Start of Material shown
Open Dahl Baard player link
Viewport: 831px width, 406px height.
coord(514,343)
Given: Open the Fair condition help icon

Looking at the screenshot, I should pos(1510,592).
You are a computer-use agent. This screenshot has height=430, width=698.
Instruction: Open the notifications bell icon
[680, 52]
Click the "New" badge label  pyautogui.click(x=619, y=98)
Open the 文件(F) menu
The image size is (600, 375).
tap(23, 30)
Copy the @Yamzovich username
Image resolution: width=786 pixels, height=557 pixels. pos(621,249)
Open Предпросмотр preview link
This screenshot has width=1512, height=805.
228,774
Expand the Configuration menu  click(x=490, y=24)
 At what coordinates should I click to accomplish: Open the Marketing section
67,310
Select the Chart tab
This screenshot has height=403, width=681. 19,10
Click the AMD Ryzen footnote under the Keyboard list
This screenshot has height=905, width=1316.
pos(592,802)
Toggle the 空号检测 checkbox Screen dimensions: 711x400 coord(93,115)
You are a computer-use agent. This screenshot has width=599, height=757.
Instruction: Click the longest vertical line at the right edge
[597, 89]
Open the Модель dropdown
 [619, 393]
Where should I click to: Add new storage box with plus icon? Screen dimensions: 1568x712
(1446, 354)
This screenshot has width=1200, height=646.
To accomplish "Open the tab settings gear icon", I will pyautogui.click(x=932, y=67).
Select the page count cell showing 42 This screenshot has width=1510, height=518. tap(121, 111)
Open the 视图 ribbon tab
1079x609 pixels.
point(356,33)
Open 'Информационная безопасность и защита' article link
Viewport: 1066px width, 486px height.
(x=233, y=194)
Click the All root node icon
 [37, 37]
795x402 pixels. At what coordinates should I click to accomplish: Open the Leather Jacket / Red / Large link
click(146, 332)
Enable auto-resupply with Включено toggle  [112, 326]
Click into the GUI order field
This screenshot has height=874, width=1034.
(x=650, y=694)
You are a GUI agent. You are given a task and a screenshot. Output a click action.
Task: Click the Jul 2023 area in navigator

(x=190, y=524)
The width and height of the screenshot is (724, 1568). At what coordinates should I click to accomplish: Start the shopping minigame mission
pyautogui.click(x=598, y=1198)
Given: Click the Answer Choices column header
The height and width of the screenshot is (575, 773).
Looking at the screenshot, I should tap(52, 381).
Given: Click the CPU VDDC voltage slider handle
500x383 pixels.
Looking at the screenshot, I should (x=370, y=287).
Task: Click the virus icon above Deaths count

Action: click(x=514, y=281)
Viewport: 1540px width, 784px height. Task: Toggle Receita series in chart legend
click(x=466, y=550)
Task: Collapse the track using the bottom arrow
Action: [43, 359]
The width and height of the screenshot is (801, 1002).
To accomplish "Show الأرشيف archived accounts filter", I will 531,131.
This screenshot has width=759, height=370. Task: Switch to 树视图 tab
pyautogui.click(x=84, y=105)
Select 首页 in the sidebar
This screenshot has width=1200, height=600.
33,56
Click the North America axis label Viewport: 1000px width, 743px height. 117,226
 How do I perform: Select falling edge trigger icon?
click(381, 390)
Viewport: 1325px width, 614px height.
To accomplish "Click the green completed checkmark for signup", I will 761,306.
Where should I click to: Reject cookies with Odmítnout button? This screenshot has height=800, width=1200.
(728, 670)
End of Material shown
For this exercise, find all lines in the records containing the word "will" and copy them.

To accomplish "Open the tab settings gear icon", I will pyautogui.click(x=932, y=67).
To accomplish "Show الأرشيف archived accounts filter", I will 531,131.
To accomplish "Click the green completed checkmark for signup", I will 761,306.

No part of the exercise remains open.